La plupart des foncières européennes cotées sont touchées par des pertes de valeur en bourse significatives. La défiance des investisseurs, quand elle atteint de tels niveaux, semble pour le moins irréaliste. Le problème, c’est que, réaliste ou pas, ce sentiment peut être lourd de conséquences, conduisant à des faillites inattendues ou à un réajustement brutal des valeurs pour l’ensemble de l’industrie des centres commerciaux. 

Ces valorisations ne sont pour le moment que celles de la bourse et des marchés financiers, mais elles ne seront pas sans impact sur les volumes et les prix des transactions du marché. Elles font ainsi peser un risque sur l’ensemble de l’immobilier commercial et de la distribution : qu’elles soient retenues comme référence et c’est la modernisation générale de ces deux secteurs qui sera empêchée ou considérablement ralentie. 

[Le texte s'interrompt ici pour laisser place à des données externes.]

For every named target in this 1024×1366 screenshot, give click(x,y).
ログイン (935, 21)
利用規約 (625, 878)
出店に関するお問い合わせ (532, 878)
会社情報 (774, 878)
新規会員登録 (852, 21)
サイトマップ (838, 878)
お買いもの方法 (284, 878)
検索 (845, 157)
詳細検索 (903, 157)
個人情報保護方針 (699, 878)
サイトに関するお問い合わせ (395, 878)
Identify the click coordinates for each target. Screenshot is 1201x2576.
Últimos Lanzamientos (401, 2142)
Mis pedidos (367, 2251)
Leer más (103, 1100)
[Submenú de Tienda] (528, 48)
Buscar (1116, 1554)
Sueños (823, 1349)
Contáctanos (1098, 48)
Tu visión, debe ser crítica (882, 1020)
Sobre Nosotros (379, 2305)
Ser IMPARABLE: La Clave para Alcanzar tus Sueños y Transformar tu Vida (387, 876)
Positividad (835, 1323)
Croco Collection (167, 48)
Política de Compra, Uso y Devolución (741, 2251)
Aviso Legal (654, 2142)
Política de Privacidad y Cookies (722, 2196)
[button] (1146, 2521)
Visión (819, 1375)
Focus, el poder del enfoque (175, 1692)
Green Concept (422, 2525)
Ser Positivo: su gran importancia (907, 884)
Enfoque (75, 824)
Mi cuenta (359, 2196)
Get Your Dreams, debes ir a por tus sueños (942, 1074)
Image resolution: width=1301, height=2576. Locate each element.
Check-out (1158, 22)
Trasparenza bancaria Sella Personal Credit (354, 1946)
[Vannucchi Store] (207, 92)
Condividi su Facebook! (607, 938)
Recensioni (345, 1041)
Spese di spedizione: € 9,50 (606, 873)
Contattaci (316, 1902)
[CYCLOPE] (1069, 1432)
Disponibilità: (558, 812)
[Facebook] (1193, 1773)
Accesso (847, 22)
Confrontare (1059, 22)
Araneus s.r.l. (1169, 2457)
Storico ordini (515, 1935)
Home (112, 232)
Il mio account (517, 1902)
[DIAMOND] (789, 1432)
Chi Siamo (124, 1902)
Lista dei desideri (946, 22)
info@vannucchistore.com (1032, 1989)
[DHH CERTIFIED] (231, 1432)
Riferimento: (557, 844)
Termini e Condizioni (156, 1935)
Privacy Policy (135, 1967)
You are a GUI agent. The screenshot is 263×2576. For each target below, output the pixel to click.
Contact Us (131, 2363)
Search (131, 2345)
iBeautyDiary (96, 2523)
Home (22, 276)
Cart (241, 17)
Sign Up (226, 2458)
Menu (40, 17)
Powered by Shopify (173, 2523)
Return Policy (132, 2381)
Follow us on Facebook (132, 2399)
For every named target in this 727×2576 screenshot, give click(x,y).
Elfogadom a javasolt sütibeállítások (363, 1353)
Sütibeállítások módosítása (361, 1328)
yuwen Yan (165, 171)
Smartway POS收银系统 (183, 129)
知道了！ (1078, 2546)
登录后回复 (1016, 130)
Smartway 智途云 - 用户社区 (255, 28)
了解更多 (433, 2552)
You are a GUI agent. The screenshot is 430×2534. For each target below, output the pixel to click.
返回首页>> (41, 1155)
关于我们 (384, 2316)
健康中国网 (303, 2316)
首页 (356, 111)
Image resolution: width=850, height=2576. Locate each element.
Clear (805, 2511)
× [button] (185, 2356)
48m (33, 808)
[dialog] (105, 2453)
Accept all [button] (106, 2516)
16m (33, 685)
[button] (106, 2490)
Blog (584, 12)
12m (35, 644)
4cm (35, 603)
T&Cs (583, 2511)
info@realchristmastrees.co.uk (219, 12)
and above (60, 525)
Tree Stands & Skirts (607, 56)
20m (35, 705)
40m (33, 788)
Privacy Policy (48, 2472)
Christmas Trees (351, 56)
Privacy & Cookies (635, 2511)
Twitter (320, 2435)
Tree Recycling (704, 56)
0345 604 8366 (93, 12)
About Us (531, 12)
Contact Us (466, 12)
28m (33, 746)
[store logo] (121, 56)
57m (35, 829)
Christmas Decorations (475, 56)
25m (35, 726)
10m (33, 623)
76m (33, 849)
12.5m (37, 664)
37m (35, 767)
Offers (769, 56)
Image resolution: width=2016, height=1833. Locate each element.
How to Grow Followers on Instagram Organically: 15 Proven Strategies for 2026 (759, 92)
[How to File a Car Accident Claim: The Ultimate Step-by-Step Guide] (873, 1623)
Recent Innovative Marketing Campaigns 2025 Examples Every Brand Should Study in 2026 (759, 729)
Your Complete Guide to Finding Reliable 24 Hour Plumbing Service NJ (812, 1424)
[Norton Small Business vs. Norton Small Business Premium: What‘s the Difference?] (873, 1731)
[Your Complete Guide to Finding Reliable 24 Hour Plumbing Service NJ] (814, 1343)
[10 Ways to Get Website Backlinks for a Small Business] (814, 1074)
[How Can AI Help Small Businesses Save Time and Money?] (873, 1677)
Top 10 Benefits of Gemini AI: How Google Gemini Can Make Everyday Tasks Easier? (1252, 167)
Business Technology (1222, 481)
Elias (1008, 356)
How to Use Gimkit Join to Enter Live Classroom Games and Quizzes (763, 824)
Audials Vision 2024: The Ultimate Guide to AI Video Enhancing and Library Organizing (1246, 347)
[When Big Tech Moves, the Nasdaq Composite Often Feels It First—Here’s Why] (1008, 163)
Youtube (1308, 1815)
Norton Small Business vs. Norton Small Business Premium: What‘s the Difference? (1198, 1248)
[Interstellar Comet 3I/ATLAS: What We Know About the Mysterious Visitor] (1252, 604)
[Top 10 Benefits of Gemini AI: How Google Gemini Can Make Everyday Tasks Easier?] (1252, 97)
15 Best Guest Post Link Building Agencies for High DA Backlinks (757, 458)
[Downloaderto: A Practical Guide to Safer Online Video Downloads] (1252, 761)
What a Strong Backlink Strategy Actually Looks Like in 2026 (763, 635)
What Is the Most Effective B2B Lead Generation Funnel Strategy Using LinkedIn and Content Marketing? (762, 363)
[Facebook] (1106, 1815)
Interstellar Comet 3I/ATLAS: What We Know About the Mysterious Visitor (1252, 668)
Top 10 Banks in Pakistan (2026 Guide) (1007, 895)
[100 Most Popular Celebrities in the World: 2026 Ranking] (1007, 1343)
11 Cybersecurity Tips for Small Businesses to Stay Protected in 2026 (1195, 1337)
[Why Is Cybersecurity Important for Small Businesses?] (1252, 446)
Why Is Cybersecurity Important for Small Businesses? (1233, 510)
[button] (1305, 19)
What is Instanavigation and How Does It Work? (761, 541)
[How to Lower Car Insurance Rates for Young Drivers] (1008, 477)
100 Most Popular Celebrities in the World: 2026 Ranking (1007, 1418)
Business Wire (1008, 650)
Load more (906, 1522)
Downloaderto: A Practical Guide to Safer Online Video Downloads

Cela étant dit, il faut bien admettre que l’attitude des investisseurs n’est pas totalement dénuée de fondement. 

Une part de vérité

D’abord, les revenus des foncières dépendent de ceux du commerce qui est l’une des grandes victimes de la crise sanitaire. Ils doivent beaucoup au textile en particulier, qui est face à de profondes restructurations. Par delà la question du recouvrement ou non des impayés de la période de confinement — même si certaines foncières ont été plus promptes que d’autres à trouver un terrain d’entente avec leurs locataires – l’incertitude reste grande quant au niveau des loyers à venir.

Ces déboires viennent toucher une industrie qui, à partir des années 2000, a peut-être trop misé sur le levier financier pour assurer la création de valeur, au détriment d’une gestion plus proche du terrain, qui aurait permis un ajustement plus précoce aux mutations du commerce.

Un déficit d’image handicapant

Ils viennent aussi accabler un secteur en déficit d’image. On entend chaque jour la caisse de résonance médiatique vilipender la « France moche » des périphéries-qui-tuent-les-centres-villes, condamner les grands projets commerciaux qui ne serviraient que les intérêts des foncières, ou encore prophétiser la victoire par KO de l’e-commerce sur le magasin. Le rôle majeur des centres commerciaux dans la vie quotidienne des Français, en revanche, fait rarement la une des journaux. 

Le Conseil national des centres commerciaux (CNCC) ne manque pourtant ni d'arguments, ni de réactivité, ni de pugnacité pour les défendre, mais il se bat avec des moyens limités dans un environnement au mieux indifférent, au pire hostile aux centres commerciaux. 

Les stigmates du « monde d’hier » 

Les centres commerciaux ont cessé de faire rêver. À tout le moins, ils ont perdu du souffle, cet effet waouh associé au plaisir de consommer. 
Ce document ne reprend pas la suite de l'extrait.